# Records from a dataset

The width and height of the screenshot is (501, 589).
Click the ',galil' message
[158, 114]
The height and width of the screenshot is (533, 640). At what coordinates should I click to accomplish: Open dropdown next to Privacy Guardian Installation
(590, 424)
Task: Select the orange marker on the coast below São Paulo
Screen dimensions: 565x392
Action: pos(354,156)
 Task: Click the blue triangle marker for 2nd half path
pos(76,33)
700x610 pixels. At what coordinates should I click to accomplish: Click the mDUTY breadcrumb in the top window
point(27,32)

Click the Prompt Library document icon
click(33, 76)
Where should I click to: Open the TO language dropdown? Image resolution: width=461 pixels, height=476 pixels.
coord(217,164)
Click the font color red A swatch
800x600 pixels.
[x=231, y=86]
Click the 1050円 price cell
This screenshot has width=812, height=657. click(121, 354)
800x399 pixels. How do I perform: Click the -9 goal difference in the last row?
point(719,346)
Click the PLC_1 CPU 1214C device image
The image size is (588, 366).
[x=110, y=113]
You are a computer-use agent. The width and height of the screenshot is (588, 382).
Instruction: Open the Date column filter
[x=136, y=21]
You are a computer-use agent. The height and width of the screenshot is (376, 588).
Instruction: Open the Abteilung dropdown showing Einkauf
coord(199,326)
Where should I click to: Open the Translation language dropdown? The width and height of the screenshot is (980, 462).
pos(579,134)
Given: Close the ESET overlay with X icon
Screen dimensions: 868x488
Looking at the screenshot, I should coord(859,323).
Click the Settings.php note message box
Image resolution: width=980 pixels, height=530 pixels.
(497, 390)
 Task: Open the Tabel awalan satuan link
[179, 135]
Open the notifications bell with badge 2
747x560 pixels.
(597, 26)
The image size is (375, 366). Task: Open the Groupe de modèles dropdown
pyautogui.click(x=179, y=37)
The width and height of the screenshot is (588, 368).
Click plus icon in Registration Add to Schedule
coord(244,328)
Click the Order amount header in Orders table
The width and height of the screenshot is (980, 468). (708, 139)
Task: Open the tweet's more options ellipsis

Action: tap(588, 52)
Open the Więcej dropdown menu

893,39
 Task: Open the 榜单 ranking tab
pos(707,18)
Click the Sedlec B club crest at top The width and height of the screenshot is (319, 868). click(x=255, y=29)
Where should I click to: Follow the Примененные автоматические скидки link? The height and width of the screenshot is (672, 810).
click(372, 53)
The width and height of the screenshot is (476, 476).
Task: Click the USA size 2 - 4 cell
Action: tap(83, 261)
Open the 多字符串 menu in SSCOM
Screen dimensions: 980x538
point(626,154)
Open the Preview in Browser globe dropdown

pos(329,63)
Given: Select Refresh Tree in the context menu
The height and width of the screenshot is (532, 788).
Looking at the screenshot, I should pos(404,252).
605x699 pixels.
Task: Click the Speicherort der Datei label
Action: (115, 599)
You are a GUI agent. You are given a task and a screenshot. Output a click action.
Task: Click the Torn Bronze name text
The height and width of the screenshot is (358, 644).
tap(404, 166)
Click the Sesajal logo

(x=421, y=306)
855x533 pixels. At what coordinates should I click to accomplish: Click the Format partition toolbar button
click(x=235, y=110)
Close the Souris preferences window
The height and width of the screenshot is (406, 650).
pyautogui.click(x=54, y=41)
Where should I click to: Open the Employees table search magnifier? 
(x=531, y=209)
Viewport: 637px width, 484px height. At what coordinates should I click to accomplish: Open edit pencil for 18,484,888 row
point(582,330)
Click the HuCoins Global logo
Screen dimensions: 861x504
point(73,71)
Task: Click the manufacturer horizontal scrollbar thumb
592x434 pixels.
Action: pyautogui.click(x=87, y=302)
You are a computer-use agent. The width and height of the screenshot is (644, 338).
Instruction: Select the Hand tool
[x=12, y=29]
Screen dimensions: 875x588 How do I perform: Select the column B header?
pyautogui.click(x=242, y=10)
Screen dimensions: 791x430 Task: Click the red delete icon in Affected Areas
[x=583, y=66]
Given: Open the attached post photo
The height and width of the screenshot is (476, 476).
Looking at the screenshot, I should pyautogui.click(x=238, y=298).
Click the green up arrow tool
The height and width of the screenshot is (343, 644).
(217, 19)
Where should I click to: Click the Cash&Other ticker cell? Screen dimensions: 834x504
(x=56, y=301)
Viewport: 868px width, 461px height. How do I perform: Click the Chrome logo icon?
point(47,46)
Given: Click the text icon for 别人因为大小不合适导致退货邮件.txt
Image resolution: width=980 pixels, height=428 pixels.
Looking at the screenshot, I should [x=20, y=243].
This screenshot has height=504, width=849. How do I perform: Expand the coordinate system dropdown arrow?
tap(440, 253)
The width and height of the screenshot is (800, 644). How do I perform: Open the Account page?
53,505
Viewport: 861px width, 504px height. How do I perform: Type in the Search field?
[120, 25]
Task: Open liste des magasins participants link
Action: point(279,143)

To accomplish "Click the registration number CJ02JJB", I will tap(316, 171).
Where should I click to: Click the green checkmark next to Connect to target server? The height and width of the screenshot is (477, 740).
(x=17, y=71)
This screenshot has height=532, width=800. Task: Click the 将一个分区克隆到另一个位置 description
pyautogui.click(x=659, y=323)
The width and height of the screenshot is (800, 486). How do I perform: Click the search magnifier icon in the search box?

# Your objective
Retype the data exactly as given.

# Exercise result
The width and height of the screenshot is (501, 589).
Click the ',galil' message
[158, 114]
The height and width of the screenshot is (533, 640). At what coordinates should I click to accomplish: Open dropdown next to Privacy Guardian Installation
(590, 424)
Task: Select the orange marker on the coast below São Paulo
Screen dimensions: 565x392
Action: pos(354,156)
 Task: Click the blue triangle marker for 2nd half path
pos(76,33)
700x610 pixels. At what coordinates should I click to accomplish: Click the mDUTY breadcrumb in the top window
point(27,32)

Click the Prompt Library document icon
click(33, 76)
Where should I click to: Open the TO language dropdown? Image resolution: width=461 pixels, height=476 pixels.
coord(217,164)
Click the font color red A swatch
800x600 pixels.
[x=231, y=86]
Click the 1050円 price cell
This screenshot has width=812, height=657. click(121, 354)
800x399 pixels. How do I perform: Click the -9 goal difference in the last row?
point(719,346)
Click the PLC_1 CPU 1214C device image
The image size is (588, 366).
[x=110, y=113]
You are a computer-use agent. The width and height of the screenshot is (588, 382).
Instruction: Open the Date column filter
[x=136, y=21]
You are a computer-use agent. The height and width of the screenshot is (376, 588).
Instruction: Open the Abteilung dropdown showing Einkauf
coord(199,326)
Where should I click to: Open the Translation language dropdown? The width and height of the screenshot is (980, 462).
pos(579,134)
Given: Close the ESET overlay with X icon
Screen dimensions: 868x488
Looking at the screenshot, I should coord(859,323).
Click the Settings.php note message box
Image resolution: width=980 pixels, height=530 pixels.
(497, 390)
 Task: Open the Tabel awalan satuan link
[179, 135]
Open the notifications bell with badge 2
747x560 pixels.
(597, 26)
The image size is (375, 366). Task: Open the Groupe de modèles dropdown
pyautogui.click(x=179, y=37)
The width and height of the screenshot is (588, 368).
Click plus icon in Registration Add to Schedule
coord(244,328)
Click the Order amount header in Orders table
The width and height of the screenshot is (980, 468). (708, 139)
Task: Open the tweet's more options ellipsis

Action: tap(588, 52)
Open the Więcej dropdown menu

893,39
 Task: Open the 榜单 ranking tab
pos(707,18)
Click the Sedlec B club crest at top The width and height of the screenshot is (319, 868). click(x=255, y=29)
Where should I click to: Follow the Примененные автоматические скидки link? The height and width of the screenshot is (672, 810).
click(372, 53)
The width and height of the screenshot is (476, 476).
Task: Click the USA size 2 - 4 cell
Action: tap(83, 261)
Open the 多字符串 menu in SSCOM
Screen dimensions: 980x538
point(626,154)
Open the Preview in Browser globe dropdown

pos(329,63)
Given: Select Refresh Tree in the context menu
The height and width of the screenshot is (532, 788).
Looking at the screenshot, I should pos(404,252).
605x699 pixels.
Task: Click the Speicherort der Datei label
Action: (115, 599)
You are a GUI agent. You are given a task and a screenshot. Output a click action.
Task: Click the Torn Bronze name text
The height and width of the screenshot is (358, 644).
tap(404, 166)
Click the Sesajal logo

(x=421, y=306)
855x533 pixels. At what coordinates should I click to accomplish: Click the Format partition toolbar button
click(x=235, y=110)
Close the Souris preferences window
The height and width of the screenshot is (406, 650).
pyautogui.click(x=54, y=41)
Where should I click to: Open the Employees table search magnifier? 
(x=531, y=209)
Viewport: 637px width, 484px height. At what coordinates should I click to accomplish: Open edit pencil for 18,484,888 row
point(582,330)
Click the HuCoins Global logo
Screen dimensions: 861x504
point(73,71)
Task: Click the manufacturer horizontal scrollbar thumb
592x434 pixels.
Action: pyautogui.click(x=87, y=302)
You are a computer-use agent. The width and height of the screenshot is (644, 338).
Instruction: Select the Hand tool
[x=12, y=29]
Screen dimensions: 875x588 How do I perform: Select the column B header?
pyautogui.click(x=242, y=10)
Screen dimensions: 791x430 Task: Click the red delete icon in Affected Areas
[x=583, y=66]
Given: Open the attached post photo
The height and width of the screenshot is (476, 476).
Looking at the screenshot, I should pyautogui.click(x=238, y=298).
Click the green up arrow tool
The height and width of the screenshot is (343, 644).
(217, 19)
Where should I click to: Click the Cash&Other ticker cell? Screen dimensions: 834x504
(x=56, y=301)
Viewport: 868px width, 461px height. How do I perform: Click the Chrome logo icon?
point(47,46)
Given: Click the text icon for 别人因为大小不合适导致退货邮件.txt
Image resolution: width=980 pixels, height=428 pixels.
Looking at the screenshot, I should [x=20, y=243].
This screenshot has height=504, width=849. How do I perform: Expand the coordinate system dropdown arrow?
tap(440, 253)
The width and height of the screenshot is (800, 644). How do I perform: Open the Account page?
53,505
Viewport: 861px width, 504px height. How do I perform: Type in the Search field?
[120, 25]
Task: Open liste des magasins participants link
Action: point(279,143)

To accomplish "Click the registration number CJ02JJB", I will tap(316, 171).
Where should I click to: Click the green checkmark next to Connect to target server? The height and width of the screenshot is (477, 740).
(x=17, y=71)
This screenshot has height=532, width=800. Task: Click the 将一个分区克隆到另一个位置 description
pyautogui.click(x=659, y=323)
The width and height of the screenshot is (800, 486). How do I perform: Click the search magnifier icon in the search box?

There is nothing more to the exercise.